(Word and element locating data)

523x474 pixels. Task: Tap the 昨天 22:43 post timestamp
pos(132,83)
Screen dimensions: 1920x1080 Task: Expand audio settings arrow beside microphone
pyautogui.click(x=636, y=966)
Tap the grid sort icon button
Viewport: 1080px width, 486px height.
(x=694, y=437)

### Exercise task
Update the items above by replacing "Task" with "Instruction" and leaving everything else unchanged.

### Response for this exercise
523x474 pixels. Instruction: Tap the 昨天 22:43 post timestamp
pos(132,83)
Screen dimensions: 1920x1080 Instruction: Expand audio settings arrow beside microphone
pyautogui.click(x=636, y=966)
Tap the grid sort icon button
Viewport: 1080px width, 486px height.
(x=694, y=437)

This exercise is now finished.